なぜ世界中が『君の名は。』に夢中なのか
プレジデントオンライン / 2018年1月2日 11時15分
※本稿は、岡田斗司夫『大人の教養として知りたい すごすぎる日本のアニメ』(KADOKAWA)を再編集したものです。
■日本のアニメはゴールドラッシュ
日本のアニメ業界は、未曾有のゴールドラッシュを迎えようとしています。Netflixを始めとした世界的な配信事業者が、多額の予算を投入して日本のアニメを世界に配信しようとしているわけですが、そのきっかけの1つは間違いなく『君の名は。』の大ヒットでしょう。
興行収入は250億円を突破して、歴代の邦画興行収入ランキングでも『千と千尋の神隠し』に次ぐ2位。中国をはじめとする海外でも好成績を収め、全世界の興行収入では『千と千尋の神隠し』を上回ったほどです。
映画批評サイト「Rotten Tomatoes」での批評家の評価を表す「トマトメーター」も97%とかなり高いですね。
『君の名は。』が世界的にこれだけウケた理由は、「ルック」、そして大きな「物語の構造」にあります。
1月3日の地上波放映を楽しみに待っている方も多いでしょうから、話の中身にかかわる「物語の構造」については放映後にもう一度このサイトで語るとして、ここでは「ルック」について説明しましょう。

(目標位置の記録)
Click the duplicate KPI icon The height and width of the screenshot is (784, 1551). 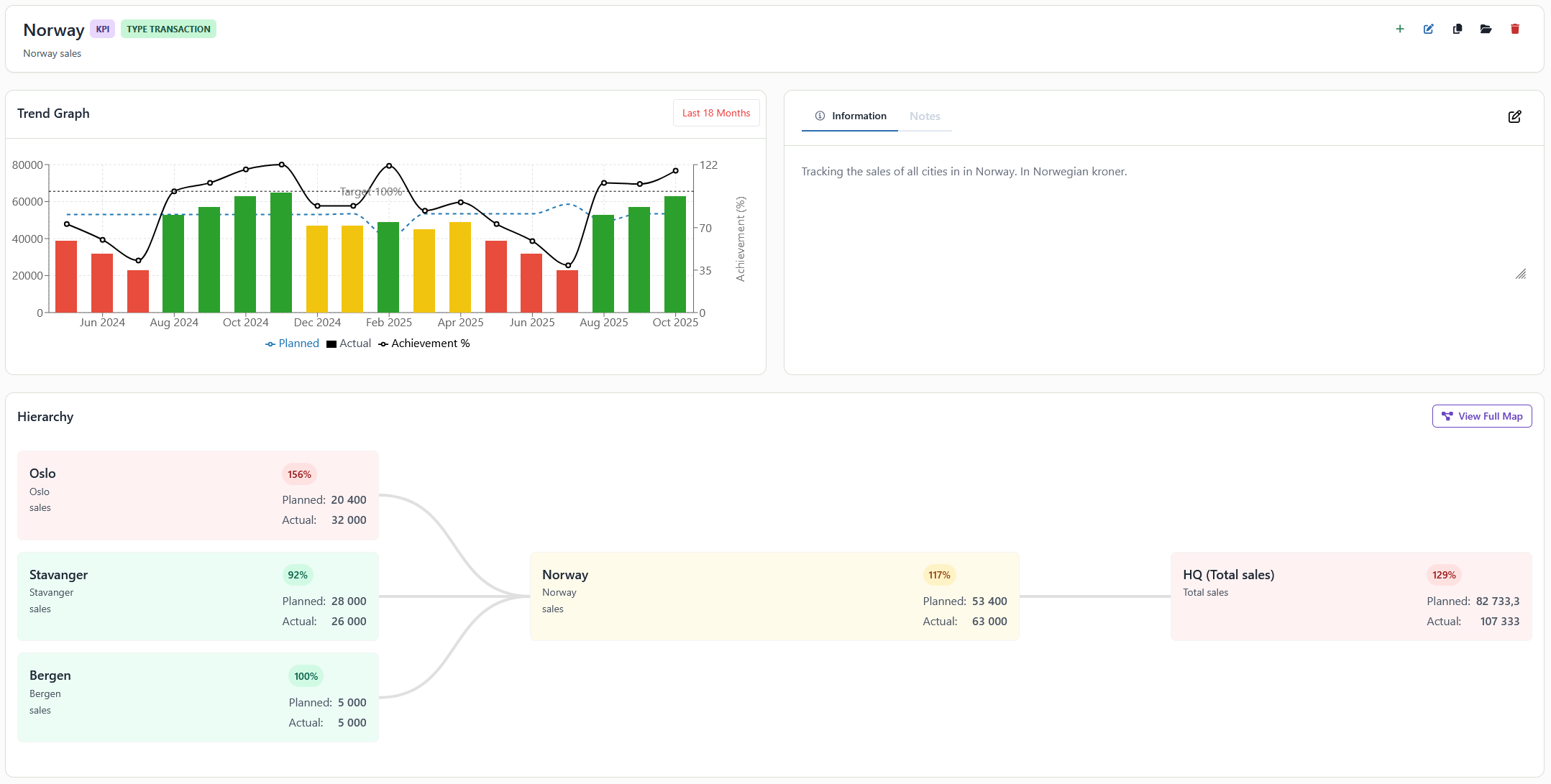(1458, 29)
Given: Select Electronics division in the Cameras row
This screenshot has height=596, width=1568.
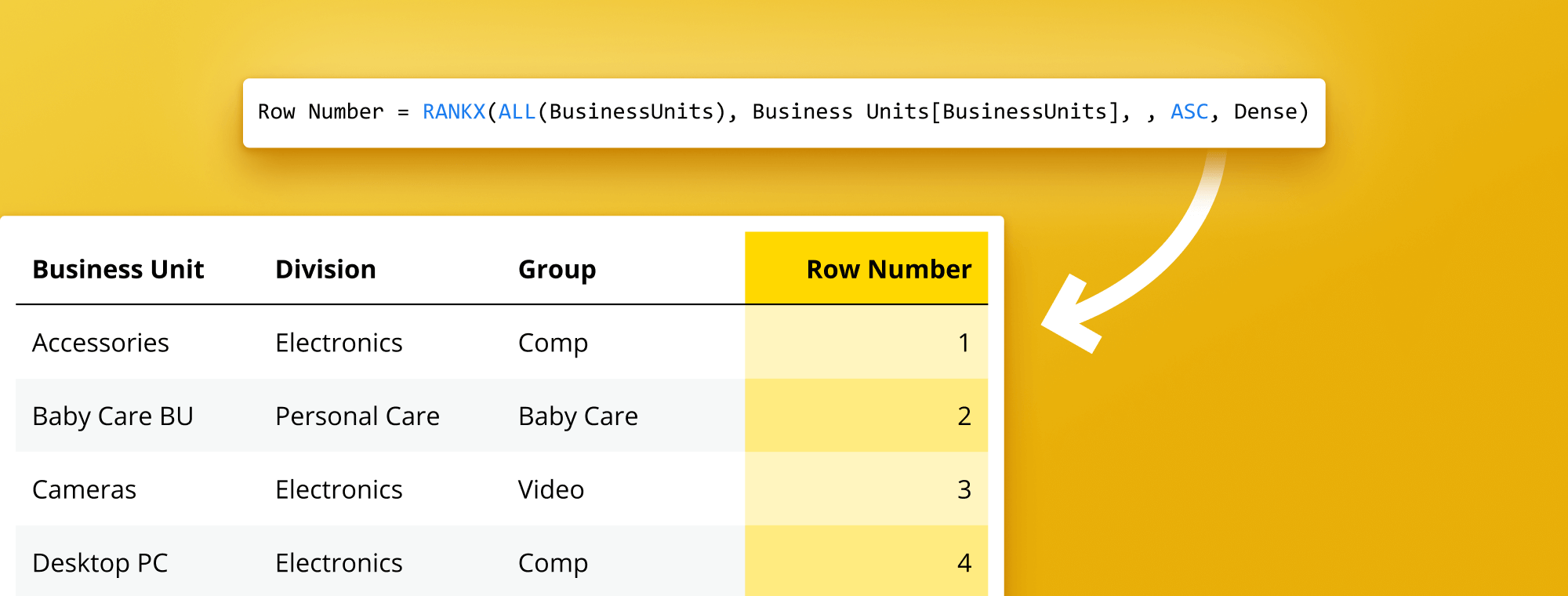Looking at the screenshot, I should pos(339,489).
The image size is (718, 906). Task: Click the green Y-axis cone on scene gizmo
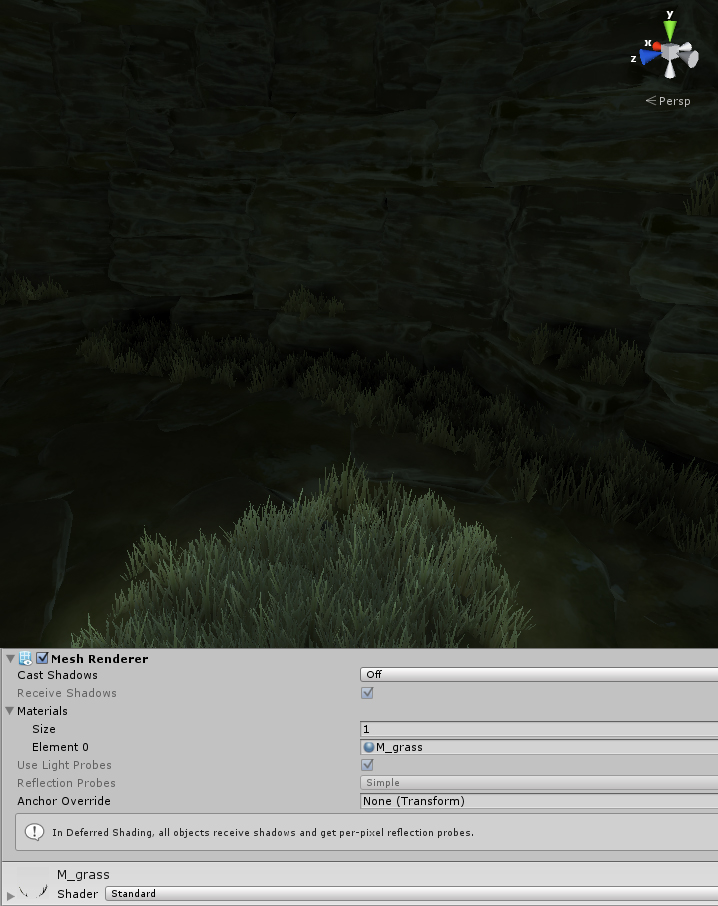[670, 30]
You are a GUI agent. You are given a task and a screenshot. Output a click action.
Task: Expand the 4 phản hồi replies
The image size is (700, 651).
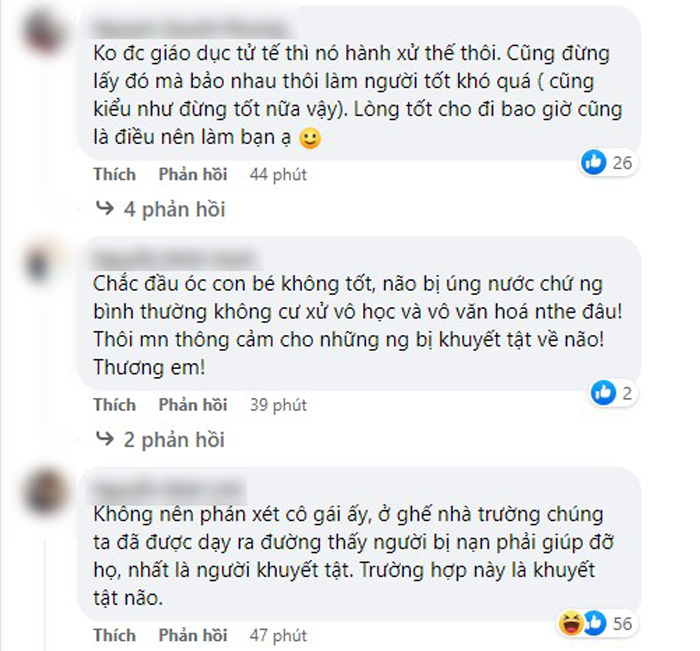click(174, 209)

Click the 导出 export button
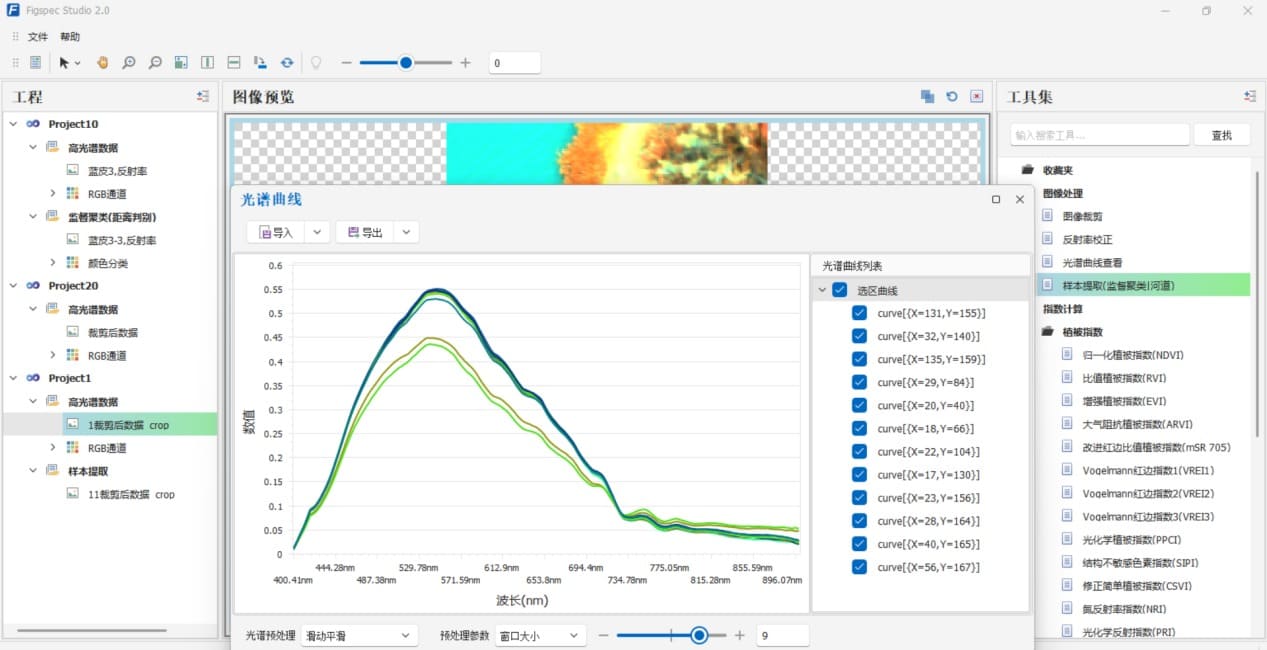(365, 232)
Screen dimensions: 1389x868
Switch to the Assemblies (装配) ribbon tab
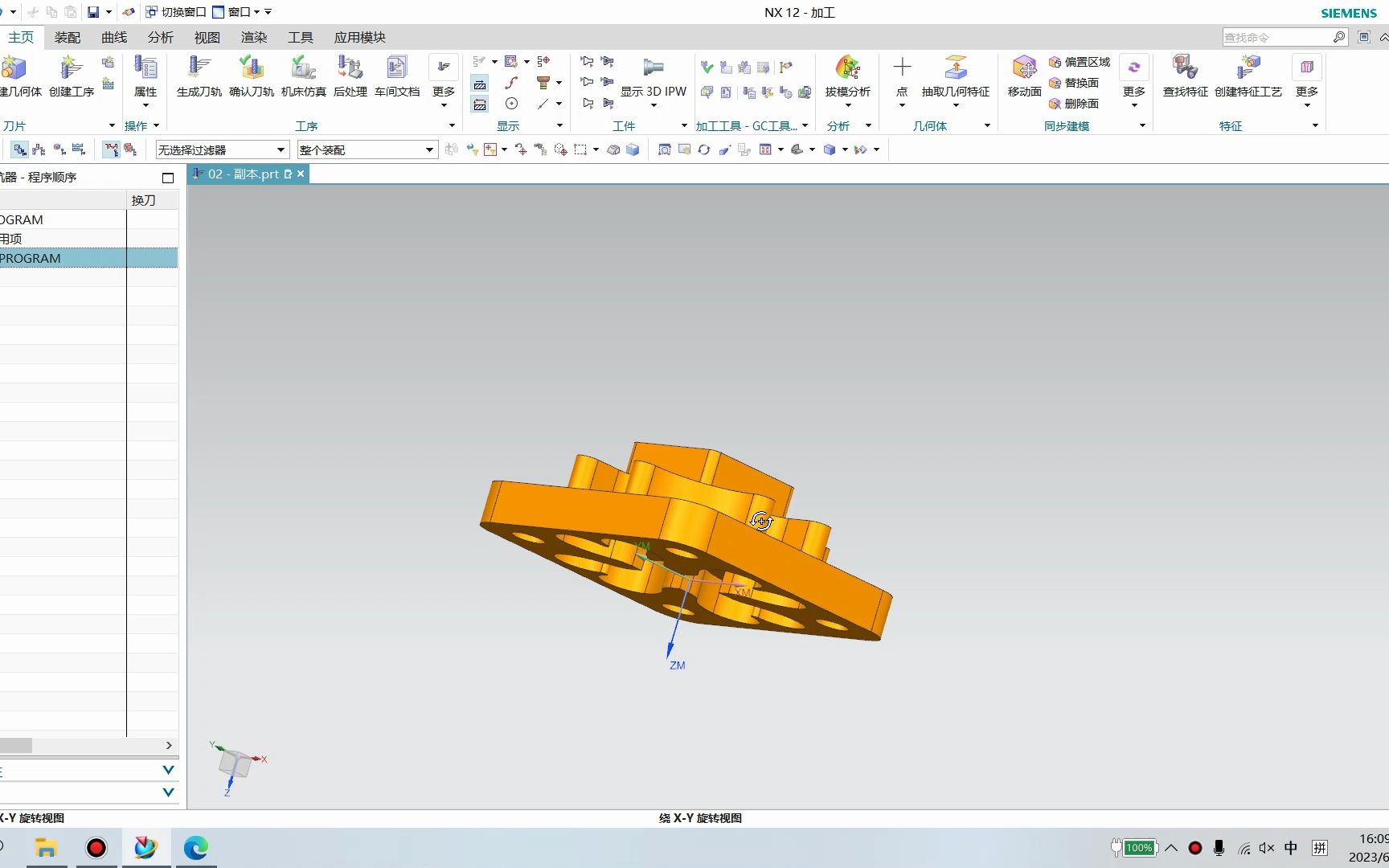click(x=68, y=38)
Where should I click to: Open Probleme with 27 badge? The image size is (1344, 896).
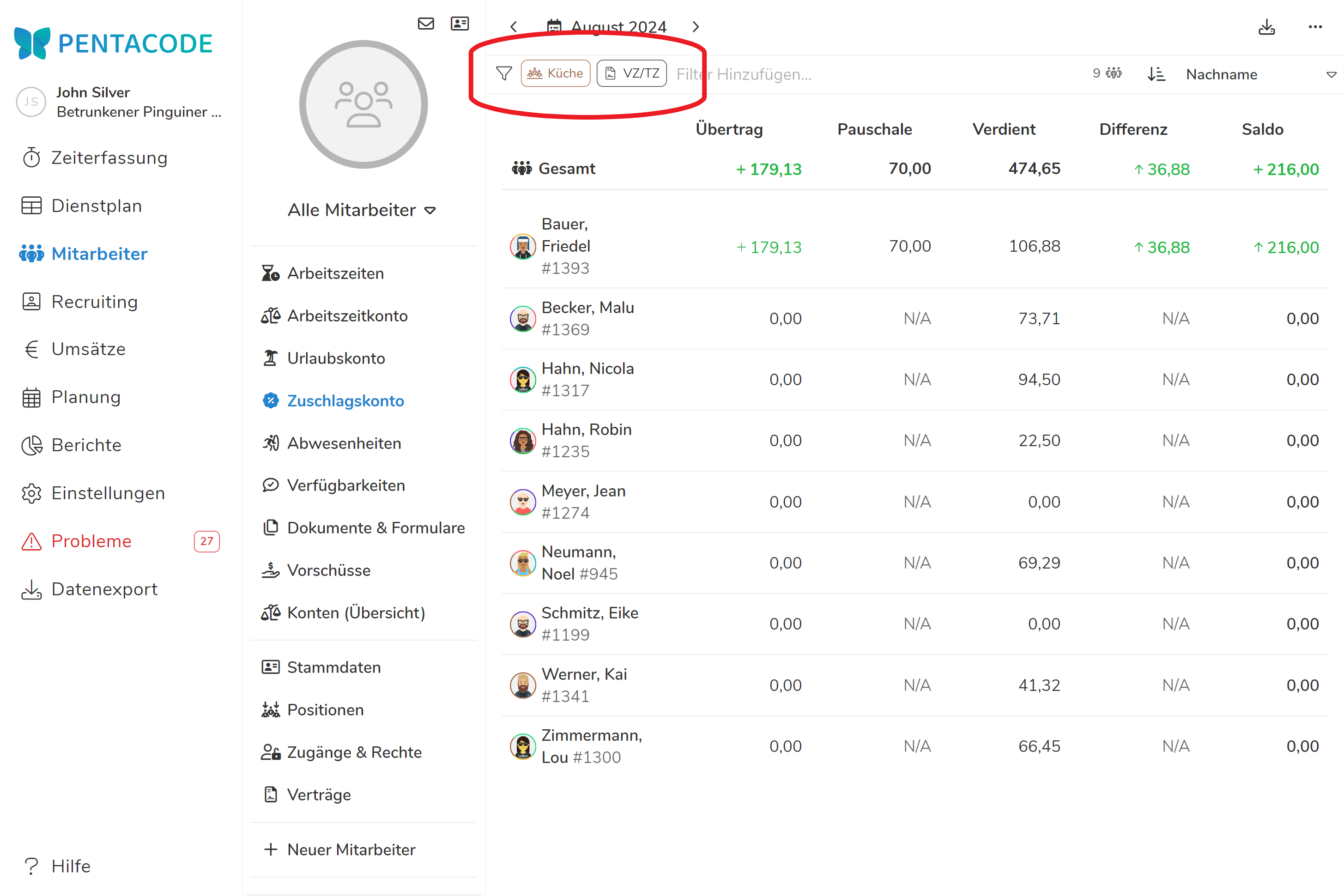click(91, 541)
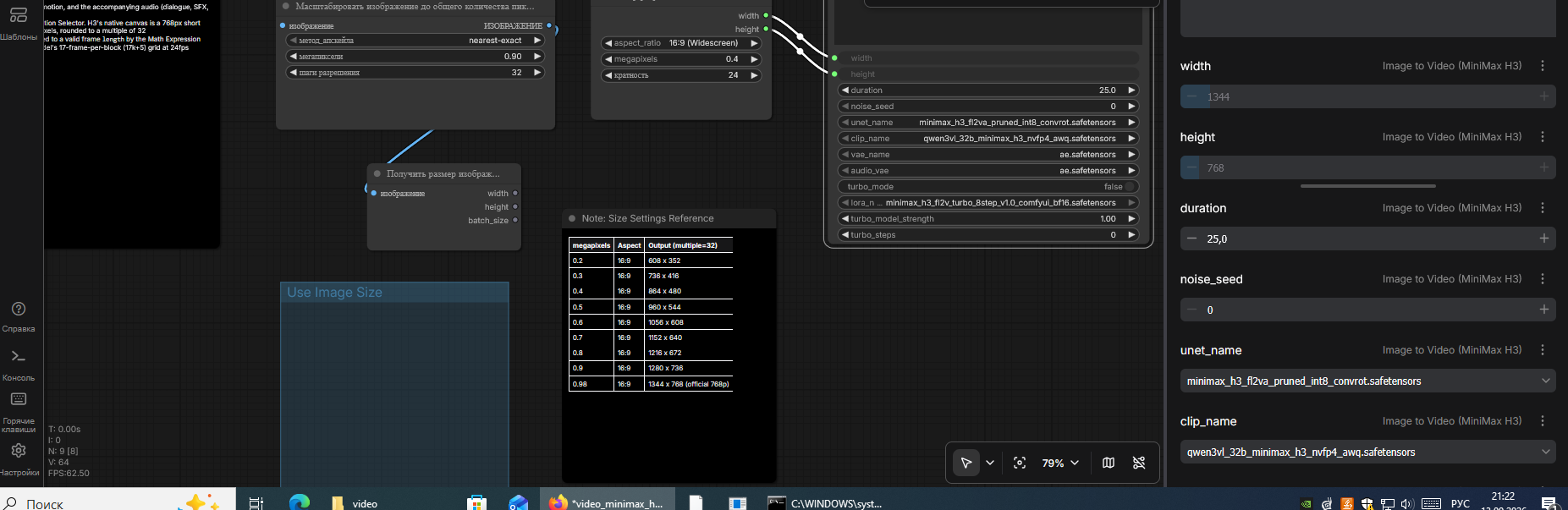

## 要件
(1) 『君の名は。』についての文章をもとに、次の問いに答えてください。
(a) 『君の名は。』の興行収入は何億円を突破しましたか。
(b) 「Rotten Tomatoes」のトマトメーターの数値は何%ですか。
(c) 地上波放映は何月何日ですか。
(2) 『君の名は。』についての文章が途切れたところを引き継ぎ、その先を書き進めてください。

## 練習問題の解答
(1)
(a) 250億円
(b) 97%
(c) 1月3日

(2)
映画の画的な個性のことを「ルック」といいますが、これまでの邦画は洋画に比べて、「ルック」で大きく後れをとっていたと僕は思います。
例えば、『スター・ウォーズ』シリーズは、ものすごく画が絵画的です。1つのカットをバンと見せられただけでも観客は圧倒され、その世界に引き込まれてしまう。『スター・ウォーズ』の1作目で、巨大な戦艦、スター・デストロイヤーが画面のほとんどを覆い尽くす様子。惑星タトゥイーンに沈む二重太陽の美しさと異世界感。
邦画はせいぜい珍しい風景を映す程度で、なかなかああいう本格的な画がつくれませんでした。新海誠は世界に通じる「ルック」をもっている、日本では稀有な作家です。
もしかすると『君の名は。』は、21世紀の『ローマの休日』(1953年)になったのかもしれません。『ローマの休日』は、恋愛ドラマの原型のなかの原型といえるハリウッド映画です。みんなが憧れる観光地ローマを舞台にして、お姫様と新聞記者が恋をする。
あの当時はそれが世界の恋愛映画だったわけですが、『君の名は。』はそういうワールドスタンダードになりえるし、それが日本のアニメから出てきたのはとてもうれしい。黒澤明監督『七人の侍』以来、久しぶりに日本映画が世界の映画にショックを与えることになるでしょう。
■現実よりも美しい風景
『君の名は。』の新しい点は、普通の風景をものすごくきれいに撮ったことにあります。単にきれいというだけでなく、映画やドラマの業界に影響を与えるほどのインパクトがありました。
以前、フジテレビで「北の国から35周年 倉本聰が語る秘められた真実」という番組が放映されたことがあります。ご存じのとおり、倉本聰は『北の国から』などの脚本家で、彼の主宰する富良野塾は演技派の俳優を輩出しています。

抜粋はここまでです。